# Records to use
-----
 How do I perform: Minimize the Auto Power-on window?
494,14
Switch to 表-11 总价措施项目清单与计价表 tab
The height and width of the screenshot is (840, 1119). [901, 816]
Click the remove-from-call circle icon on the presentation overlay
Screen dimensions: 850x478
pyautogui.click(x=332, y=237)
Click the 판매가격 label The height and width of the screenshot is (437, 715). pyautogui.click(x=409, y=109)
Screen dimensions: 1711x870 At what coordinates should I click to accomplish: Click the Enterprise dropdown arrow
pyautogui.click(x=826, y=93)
-----
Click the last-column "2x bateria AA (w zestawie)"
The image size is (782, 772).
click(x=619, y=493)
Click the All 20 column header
-----
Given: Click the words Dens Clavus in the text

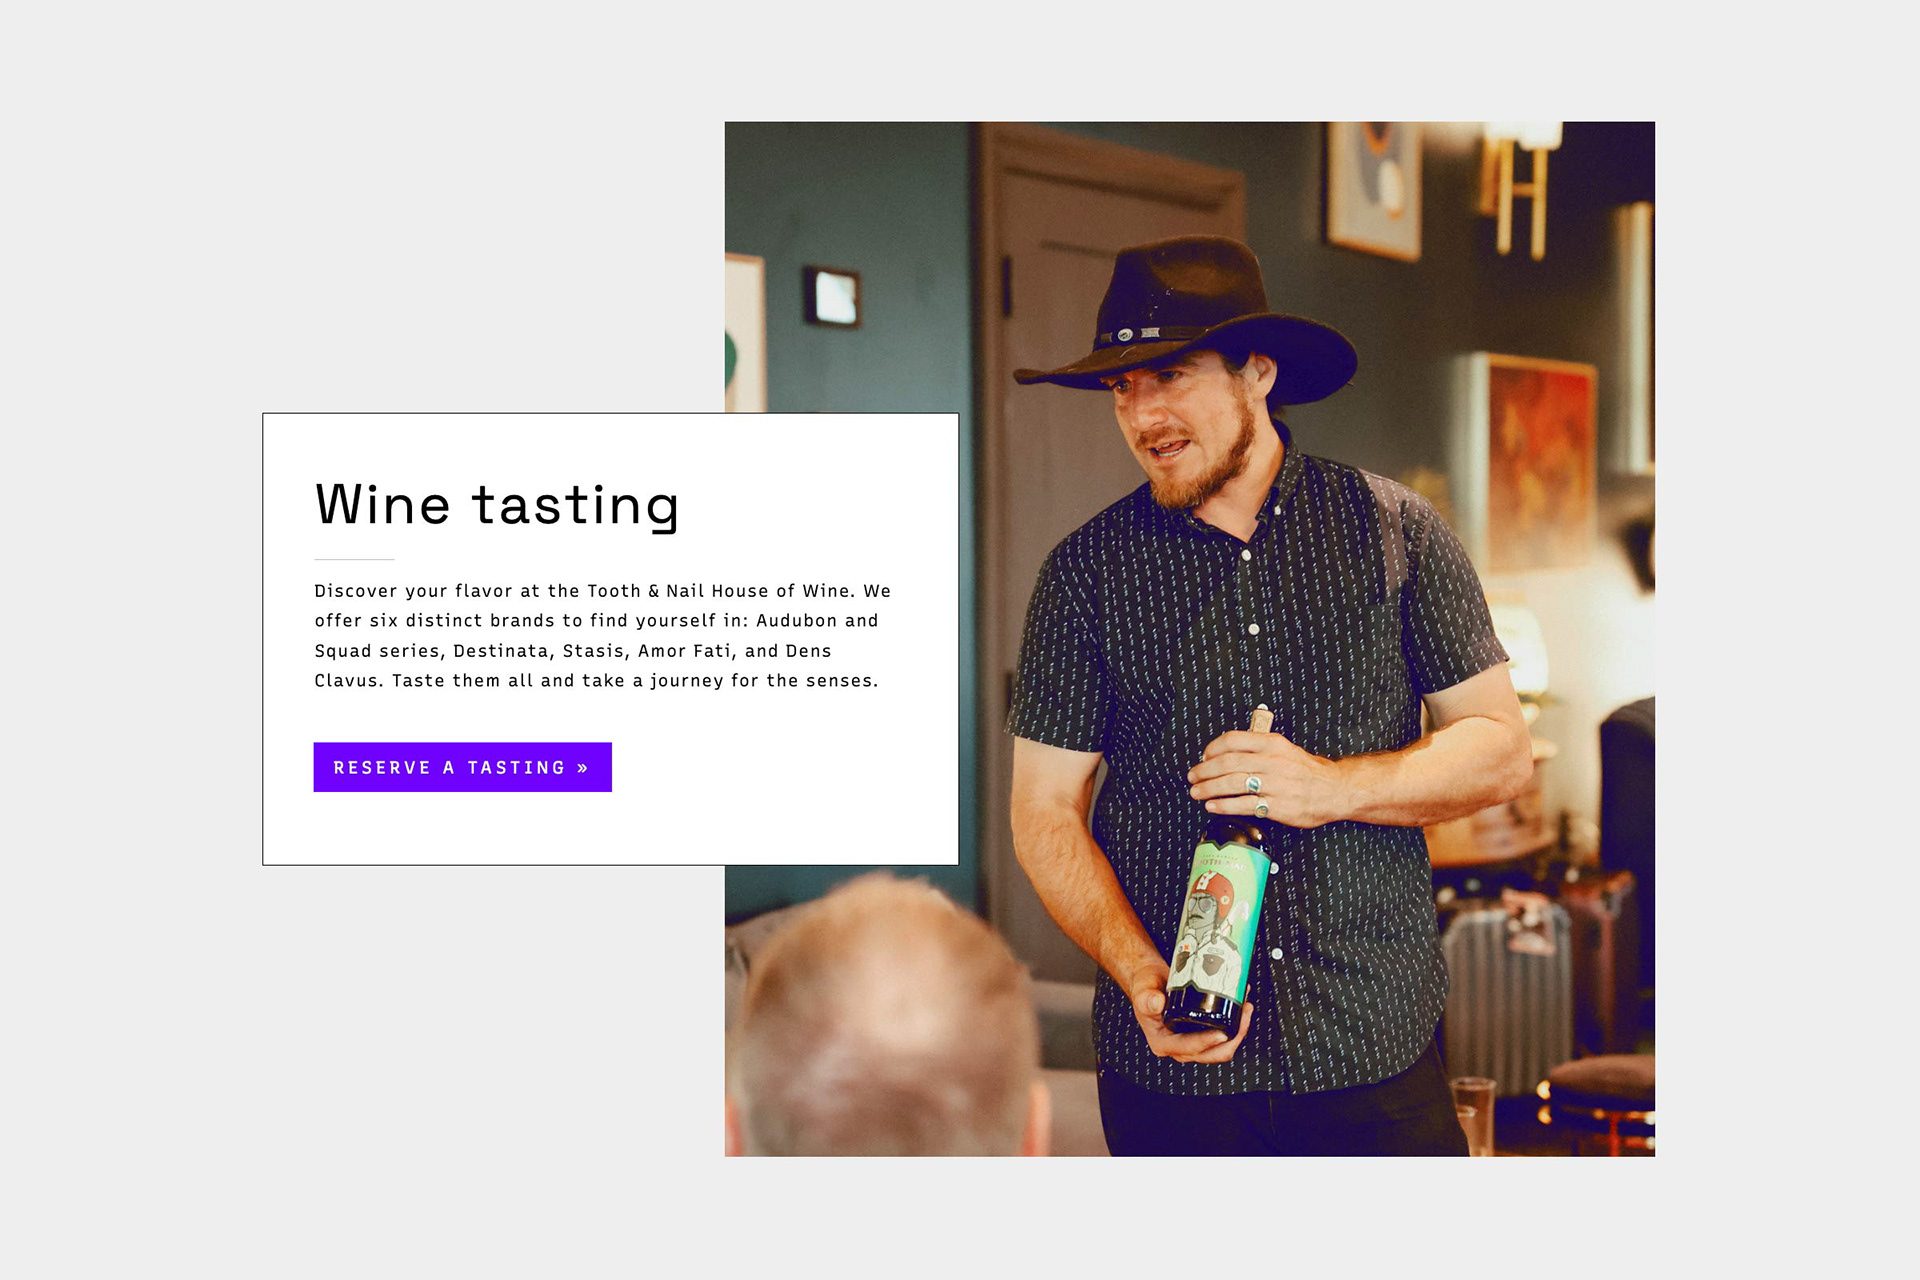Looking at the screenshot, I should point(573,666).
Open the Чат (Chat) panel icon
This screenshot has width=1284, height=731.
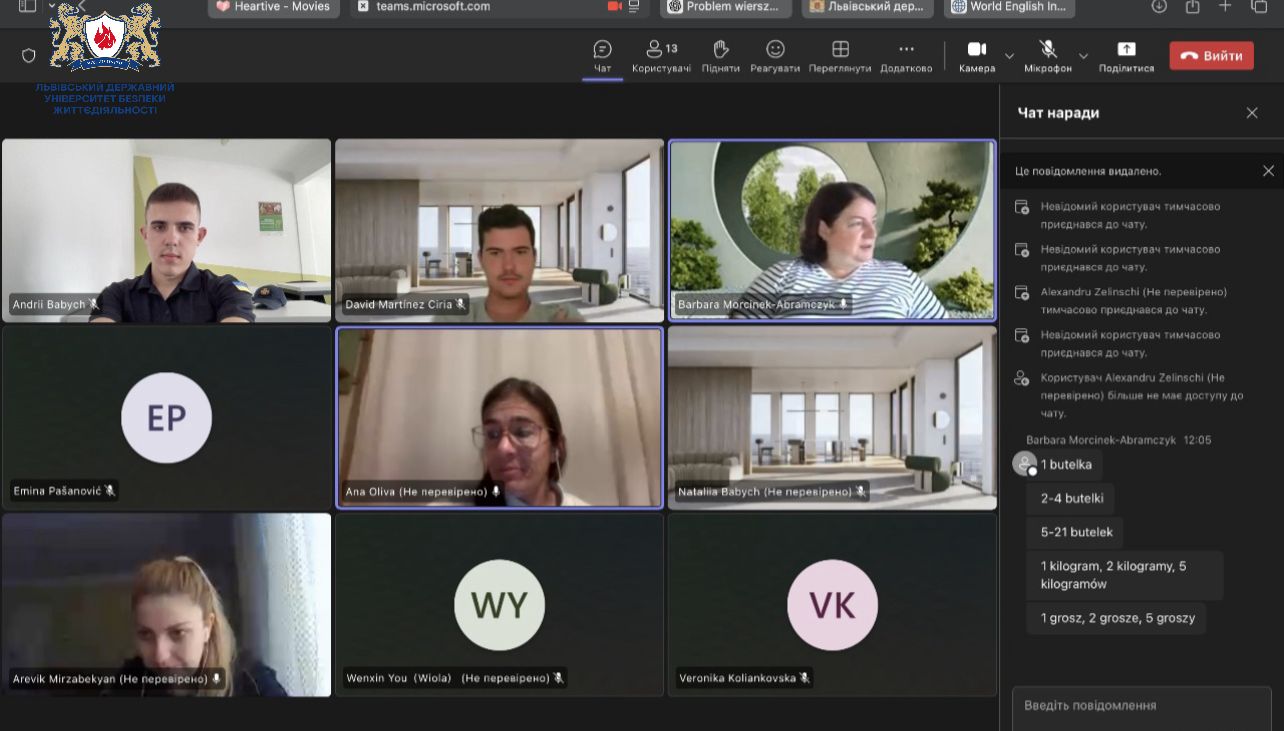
-----
# Required work
Using the data above, set down each line from the line with "Given: Click the" to the line with "This screenshot has width=1284, height=731." exactly, both ends included, and leave the pictures behind. Nothing else belongs.

# Worked solution
Given: Click the words Dens Clavus in the text

Looking at the screenshot, I should point(573,666).
Open the Чат (Chat) panel icon
This screenshot has width=1284, height=731.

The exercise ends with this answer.